Practical introduction to web mining: collect data

Web mining is the application of natural language processing techniques to web content in order to retreive relevant information. It  became more important these days due to an exponential increase in digital content especially with the apperance of social media platforms, especially Twitter which constitue a rich and fiable information source.

In this series, I’ll explain how to collect twitter data, manipulate it and extract knowledge from it. As I am fan of Python, I’ll try to compare Python to other programming languages such as Java, Ruby and PHP based on information that we will collect from twitter.

In this tutorial, we will start by collecting data from twitter, introduce tweepy and the structure of twitter data.

1. Create a Twitter application

First of all, you should have some Twitter keys to be able to connect to twitter API and gather data from it. We need especially API key, API secret, Access token and Access token secret. To get this informations, follow steps bellow:

  1. go to https://apps.twitter.com and login with your twitter account.
  2. Create a new Twitter application
  3. In the next page, precisely in the “API keys” tab you can find both API key, API secret
  4. Scroll down and generate you access token and token secret

create_twitter_app

Once you created a new Twitter app and generated your keys, you can move to the next step and start collecting data.

 2. Getting Data From Twitter

We will use the Twitter Stream API to collect tweets related to 4 keywords: python, java, php and ruby. Happily, the Twitter Stream API is restful and give us the possibility to filter tweets by keywords. The code below, will fetch popular tweets that contains one of the keywords mentioned earlier:

#!/bin/python
# -*- coding: utf-8 -*-

from tweepy.streaming import StreamListener
from tweepy import OAuthHandler
from tweepy import Stream

# User credentials for Twitter API 
access_token = "ENTER YOUR ACCESS TOKEN"
access_token_secret = "ENTER YOUR ACCESS TOKEN SECRET"
consumer_key = "ENTER YOUR API KEY"
consumer_secret = "ENTER YOUR API SECRET"


class StdoutListener(StreamListener):

    def on_data(self, data):
        print data
        return True

    def on_error(self, status):
        print status


if __name__ == '__main__':
    # Twitter authetification
    listner = StdoutListener()
    auth = OAuthHandler(consumer_key, consumer_secret)
    auth.set_access_token(access_token, access_token_secret)
    stream = Stream(auth, listner)

    # Filter Twitter Streams to capture data by the keywords
    stream.filter(track=['python', 'java', 'php', 'ruby'])

Now if you run this command:


python get_tweets.py >>PL_tweets.txt

you’ll have information about most popular tweets containing one of the keywords python, java, php and ruby in the specified txt file.

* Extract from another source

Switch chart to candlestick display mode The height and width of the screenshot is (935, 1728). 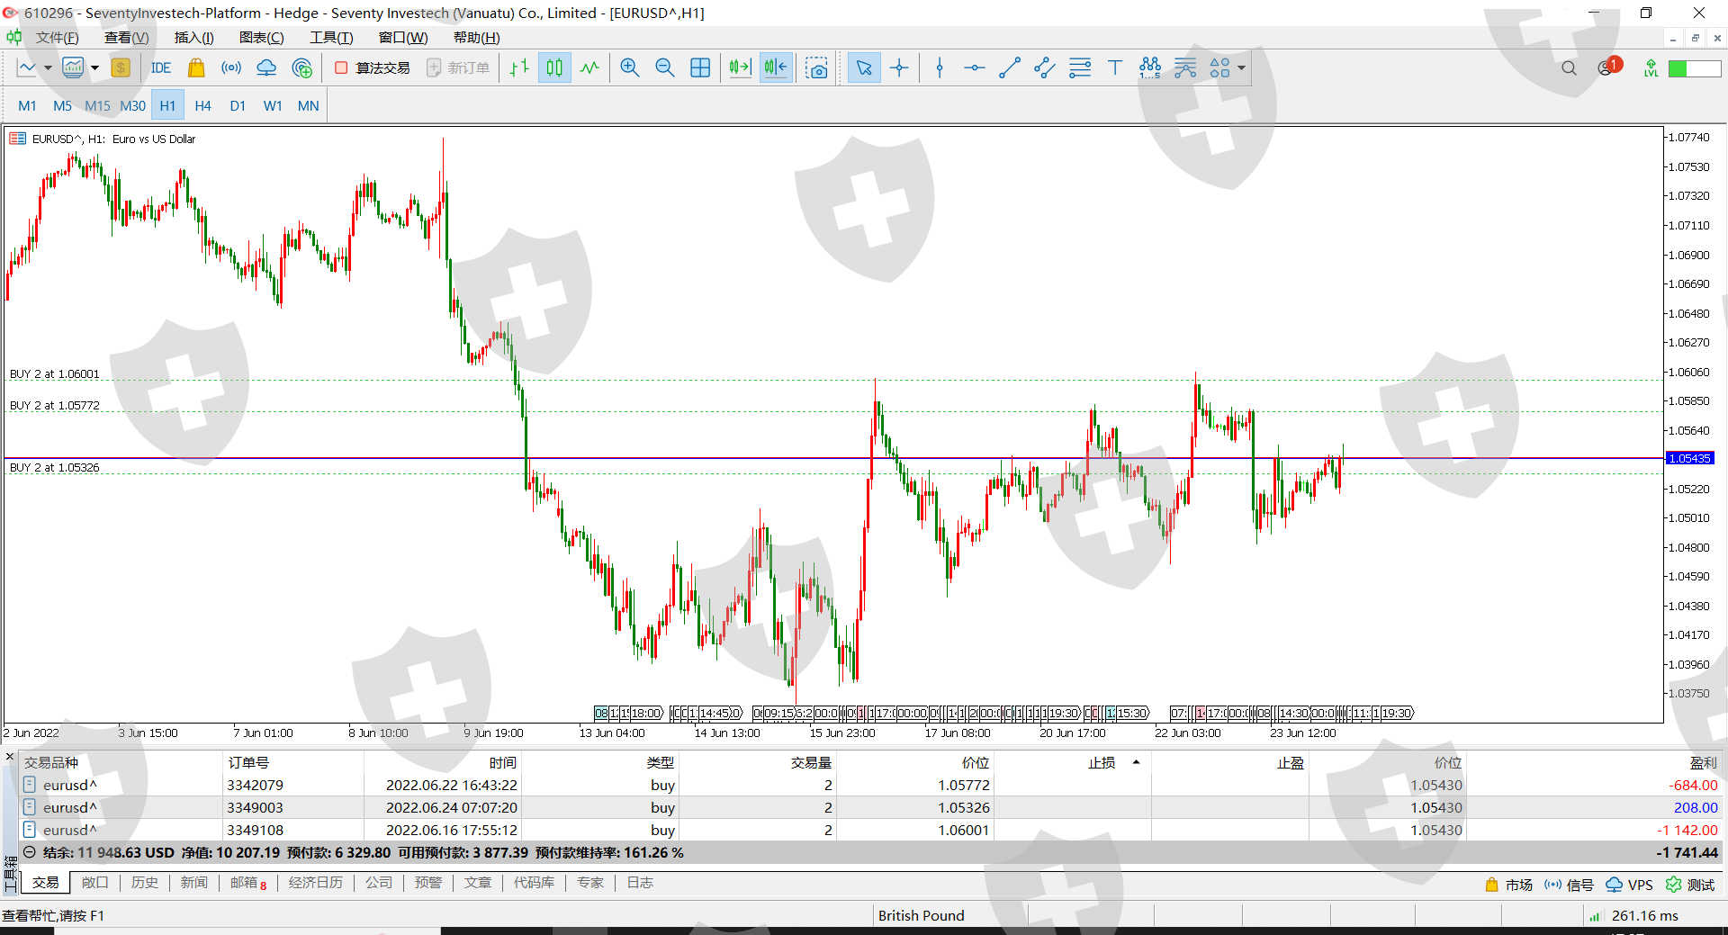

3. Understand Twitter response

The data collected previously is in JSON format, so it’s easy to read and understand. But, I’ll take the time here to highlight some useful informations inside the twitter response .

tweet_sample

As you propably noticed, the tweet contains information about the tweeple, list of tags and URIs appeared in the tweet, the main text of the tweet, retweet count, favourite count, etc.

Awesome, now you should start collect data. Next posts of this series will be hot and exciting, and you need a lot of data for it: more data, better experience.